Living happily at The Oaks on Williams Drive, Virginia Craig is spending time looking back while also looking ahead to her 105th birthday on July 29.
Born Virginia Pyles in Paris, Texas, in July 1921, she’s seen the advent of insulin, the traffic signal, Technicolor, penicillin, bubble gum, the atomic bomb, microwave ovens, computers and now artificial intelligence.
Ms. Craig and her three siblings grew up in northeast Texas without running water or electricity and with an outhouse behind their home. Her family moved to Austin in the early 1930s, where she attended University Junior High, which later became part of the University of Texas campus, and Austin High School — back when it was the only high school in town.
During that period, she said streetcars ran all around Austin and could be ridden for a nickel. However, her family “seldom” had a nickel to spare.
“I remember the big Austin flood in 1935. It had flooded the whole downtown part, and you could not get from North Austin to South Austin,” Ms. Craig said.
She graduated from high school in 1939 and married her husband, Courtland, in 1940. Their relationship was bookmarked by poems he wrote for her.
Penned March 10, 1938 — while they were dating — Mr. Craig wrote in part: “she wore a little jacket of blue in the still of the night/ as the moon rolls along on its nocturnal flight/ through the star-studded heavens enfolding me in its tender protecting light/ I dream of those days gone far beyond recall/ and memories of nights so dark when we gazed at the stars in Zilker Park.”
He wrote another cherished poem to her when she was in her 70s, just before he passed away in 1994.
Watching all the changes through the 20th and 21st centuries has been “amazing,” Ms. Craig said. She also remembers world events — both good and bad — that today only live inside school history books.
She said she remembers where she was on Pearl Harbor Day. She and her family were back in Paris for her grandfather’s funeral. With little access to the outside world during the funeral, it wasn’t until they were driving back to Austin that she heard about the attack on the radio.
“We were completely surprised at that,” she remembered.
But, she said, no inventions or notable events were ever as personally impactful to her life as the birth of her sons, Randall and Prentice.
“When our children were growing up, we lived in a neighborhood where children played outside all day in the yards and did things together, and it was a wonderful neighborhood, and people were friendly, and it was peaceful,” she said.
While her sons were in school, she worked as a secretary in the Texas Legislature and State Health Department, in retail in Austin and in estate sales.
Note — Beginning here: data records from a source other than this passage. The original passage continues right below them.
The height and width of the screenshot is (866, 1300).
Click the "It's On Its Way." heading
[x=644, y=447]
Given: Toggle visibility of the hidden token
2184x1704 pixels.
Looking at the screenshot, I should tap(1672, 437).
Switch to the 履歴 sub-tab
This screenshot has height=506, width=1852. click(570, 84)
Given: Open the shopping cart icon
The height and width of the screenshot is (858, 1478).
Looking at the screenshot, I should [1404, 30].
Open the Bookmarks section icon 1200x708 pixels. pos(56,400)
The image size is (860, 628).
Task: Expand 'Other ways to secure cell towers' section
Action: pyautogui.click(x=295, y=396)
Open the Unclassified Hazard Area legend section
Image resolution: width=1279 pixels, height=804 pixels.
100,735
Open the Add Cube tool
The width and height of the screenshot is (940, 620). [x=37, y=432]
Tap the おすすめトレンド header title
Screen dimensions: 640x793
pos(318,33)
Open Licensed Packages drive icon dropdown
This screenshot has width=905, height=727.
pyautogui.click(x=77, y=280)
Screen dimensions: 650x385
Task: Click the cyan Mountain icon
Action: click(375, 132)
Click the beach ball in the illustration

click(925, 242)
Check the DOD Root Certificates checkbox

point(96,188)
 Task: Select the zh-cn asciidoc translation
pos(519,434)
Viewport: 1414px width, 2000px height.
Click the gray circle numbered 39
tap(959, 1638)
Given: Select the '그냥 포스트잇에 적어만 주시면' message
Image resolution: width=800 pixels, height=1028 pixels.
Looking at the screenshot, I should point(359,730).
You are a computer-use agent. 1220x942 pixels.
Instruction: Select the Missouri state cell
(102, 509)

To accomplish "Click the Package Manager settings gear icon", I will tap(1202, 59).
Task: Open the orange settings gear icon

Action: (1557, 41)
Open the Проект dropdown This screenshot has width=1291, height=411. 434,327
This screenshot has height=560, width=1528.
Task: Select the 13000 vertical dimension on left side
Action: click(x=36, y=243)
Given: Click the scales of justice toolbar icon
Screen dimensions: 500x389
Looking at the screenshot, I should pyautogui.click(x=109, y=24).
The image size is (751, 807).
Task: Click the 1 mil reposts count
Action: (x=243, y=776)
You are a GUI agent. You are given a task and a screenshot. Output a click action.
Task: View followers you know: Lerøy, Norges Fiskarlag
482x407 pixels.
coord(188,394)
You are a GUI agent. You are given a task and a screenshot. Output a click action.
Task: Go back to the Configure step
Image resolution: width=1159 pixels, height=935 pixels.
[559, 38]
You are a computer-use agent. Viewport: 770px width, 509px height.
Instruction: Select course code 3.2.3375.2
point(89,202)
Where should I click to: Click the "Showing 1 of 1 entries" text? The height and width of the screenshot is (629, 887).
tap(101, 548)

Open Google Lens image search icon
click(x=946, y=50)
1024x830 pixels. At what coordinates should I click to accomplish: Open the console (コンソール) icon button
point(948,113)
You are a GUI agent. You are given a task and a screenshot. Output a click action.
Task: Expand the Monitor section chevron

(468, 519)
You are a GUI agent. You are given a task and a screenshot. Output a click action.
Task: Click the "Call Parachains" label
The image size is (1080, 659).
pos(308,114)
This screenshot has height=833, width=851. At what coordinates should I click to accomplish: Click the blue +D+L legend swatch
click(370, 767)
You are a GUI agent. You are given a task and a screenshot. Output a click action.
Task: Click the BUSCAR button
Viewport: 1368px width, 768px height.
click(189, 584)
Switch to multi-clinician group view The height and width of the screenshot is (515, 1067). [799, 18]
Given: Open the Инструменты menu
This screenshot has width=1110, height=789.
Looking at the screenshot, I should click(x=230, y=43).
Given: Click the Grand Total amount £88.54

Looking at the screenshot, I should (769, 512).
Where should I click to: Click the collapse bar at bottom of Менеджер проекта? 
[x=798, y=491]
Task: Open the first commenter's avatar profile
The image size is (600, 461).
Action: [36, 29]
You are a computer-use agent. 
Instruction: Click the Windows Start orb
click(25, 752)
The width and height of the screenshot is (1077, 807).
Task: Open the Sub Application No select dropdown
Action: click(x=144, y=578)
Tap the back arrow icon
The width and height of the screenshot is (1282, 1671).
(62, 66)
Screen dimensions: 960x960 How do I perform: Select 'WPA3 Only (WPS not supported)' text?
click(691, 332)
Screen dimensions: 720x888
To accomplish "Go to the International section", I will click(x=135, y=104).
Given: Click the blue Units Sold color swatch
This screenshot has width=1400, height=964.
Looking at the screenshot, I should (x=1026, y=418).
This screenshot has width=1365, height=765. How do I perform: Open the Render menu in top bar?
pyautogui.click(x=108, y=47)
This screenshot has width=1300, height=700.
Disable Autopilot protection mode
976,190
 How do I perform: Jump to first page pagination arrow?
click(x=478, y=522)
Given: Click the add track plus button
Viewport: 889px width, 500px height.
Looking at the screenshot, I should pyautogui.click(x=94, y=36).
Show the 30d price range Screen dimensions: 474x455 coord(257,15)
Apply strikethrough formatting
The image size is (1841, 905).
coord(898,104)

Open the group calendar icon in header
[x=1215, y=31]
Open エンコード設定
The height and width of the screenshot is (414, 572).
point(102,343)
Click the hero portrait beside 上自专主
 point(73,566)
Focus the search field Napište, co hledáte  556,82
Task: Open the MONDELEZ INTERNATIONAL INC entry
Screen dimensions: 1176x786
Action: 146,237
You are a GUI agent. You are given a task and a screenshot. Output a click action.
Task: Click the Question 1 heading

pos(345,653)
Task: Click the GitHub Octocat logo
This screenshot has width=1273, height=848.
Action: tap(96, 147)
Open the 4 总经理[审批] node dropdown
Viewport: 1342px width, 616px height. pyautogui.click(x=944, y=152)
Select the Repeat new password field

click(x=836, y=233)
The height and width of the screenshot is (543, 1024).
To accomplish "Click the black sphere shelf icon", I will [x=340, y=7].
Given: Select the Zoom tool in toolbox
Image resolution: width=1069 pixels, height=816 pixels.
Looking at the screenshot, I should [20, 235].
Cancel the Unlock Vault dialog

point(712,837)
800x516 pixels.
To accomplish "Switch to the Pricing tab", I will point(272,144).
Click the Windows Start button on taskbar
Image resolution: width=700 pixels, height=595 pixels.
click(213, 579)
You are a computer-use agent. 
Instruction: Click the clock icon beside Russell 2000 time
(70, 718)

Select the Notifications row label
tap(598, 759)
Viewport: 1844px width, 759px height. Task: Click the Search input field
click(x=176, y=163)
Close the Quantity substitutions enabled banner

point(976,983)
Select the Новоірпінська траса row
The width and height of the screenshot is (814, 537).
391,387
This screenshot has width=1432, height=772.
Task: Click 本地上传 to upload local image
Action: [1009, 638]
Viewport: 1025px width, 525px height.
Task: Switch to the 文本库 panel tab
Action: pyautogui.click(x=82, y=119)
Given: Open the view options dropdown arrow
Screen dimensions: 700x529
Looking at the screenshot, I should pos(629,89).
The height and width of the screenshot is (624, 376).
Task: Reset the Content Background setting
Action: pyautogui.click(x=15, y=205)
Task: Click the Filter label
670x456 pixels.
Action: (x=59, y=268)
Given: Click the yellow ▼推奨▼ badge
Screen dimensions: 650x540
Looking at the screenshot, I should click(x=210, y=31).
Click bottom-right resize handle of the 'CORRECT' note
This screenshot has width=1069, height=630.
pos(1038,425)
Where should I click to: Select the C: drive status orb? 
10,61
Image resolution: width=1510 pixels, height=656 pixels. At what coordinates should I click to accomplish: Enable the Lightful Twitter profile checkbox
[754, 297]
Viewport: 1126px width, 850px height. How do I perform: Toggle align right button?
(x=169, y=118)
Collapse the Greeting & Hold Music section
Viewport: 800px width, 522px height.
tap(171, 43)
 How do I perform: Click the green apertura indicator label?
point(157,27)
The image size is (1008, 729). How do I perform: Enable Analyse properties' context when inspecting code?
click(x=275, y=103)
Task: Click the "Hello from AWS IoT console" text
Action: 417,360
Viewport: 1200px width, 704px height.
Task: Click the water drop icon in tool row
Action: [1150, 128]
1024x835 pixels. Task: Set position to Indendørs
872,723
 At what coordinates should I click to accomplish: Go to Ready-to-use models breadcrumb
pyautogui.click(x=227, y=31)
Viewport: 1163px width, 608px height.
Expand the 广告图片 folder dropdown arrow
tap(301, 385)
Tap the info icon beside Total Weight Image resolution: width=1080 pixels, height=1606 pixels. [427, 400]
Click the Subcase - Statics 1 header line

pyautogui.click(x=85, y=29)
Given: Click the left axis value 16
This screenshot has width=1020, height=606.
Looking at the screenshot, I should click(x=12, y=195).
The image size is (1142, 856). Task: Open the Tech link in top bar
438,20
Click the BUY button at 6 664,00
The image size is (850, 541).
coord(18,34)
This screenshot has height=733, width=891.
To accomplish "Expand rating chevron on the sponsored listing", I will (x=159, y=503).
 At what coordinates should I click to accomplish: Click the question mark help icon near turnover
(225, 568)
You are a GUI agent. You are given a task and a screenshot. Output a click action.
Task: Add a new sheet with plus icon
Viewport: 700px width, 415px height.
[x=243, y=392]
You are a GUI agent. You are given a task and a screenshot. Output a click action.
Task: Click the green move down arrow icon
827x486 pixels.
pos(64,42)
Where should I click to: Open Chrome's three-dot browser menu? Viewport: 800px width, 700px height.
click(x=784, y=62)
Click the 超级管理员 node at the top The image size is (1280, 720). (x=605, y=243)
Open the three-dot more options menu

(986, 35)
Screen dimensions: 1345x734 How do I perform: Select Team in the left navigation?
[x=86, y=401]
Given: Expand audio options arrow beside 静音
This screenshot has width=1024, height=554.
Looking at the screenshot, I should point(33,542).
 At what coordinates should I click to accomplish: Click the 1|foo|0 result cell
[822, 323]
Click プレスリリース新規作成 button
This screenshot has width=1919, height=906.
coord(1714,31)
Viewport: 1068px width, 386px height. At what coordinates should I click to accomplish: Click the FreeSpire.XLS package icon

In 1976, her family moved to Georgetown because “we wanted to get out of the city and live in the country.”
“When we moved to Georgetown, there were three places to eat,” Ms. Craig said. “One was a Dairy Queen, and one was a small cafe downtown, very small, and there was a small one across from the Dairy Queen on the access road on the highway. There was one grocery store, Piggly Wiggly, and there was a Gold’s department store downtown, which was so important to people.”
Ms. Craig said she thinks she’s lived to her 105th year because of people like her friends. As she’s gotten older, she said she appreciates each passing day more and more.
“[I] wonder what I can do the next day to help someone, and if I can’t do that, I’ll have to find another source,” she joked.
Beyond her sons, Ms. Craig’s family extends through her grandchildren to the latest addition, her great-great-granddaughter, Josie. Her hope is for Josie and the rest of her family to continue helping others as they get older, too.
“I hope they can continue to do things for people, mainly children, young people,” she said. “That is very important. I think it will continue.”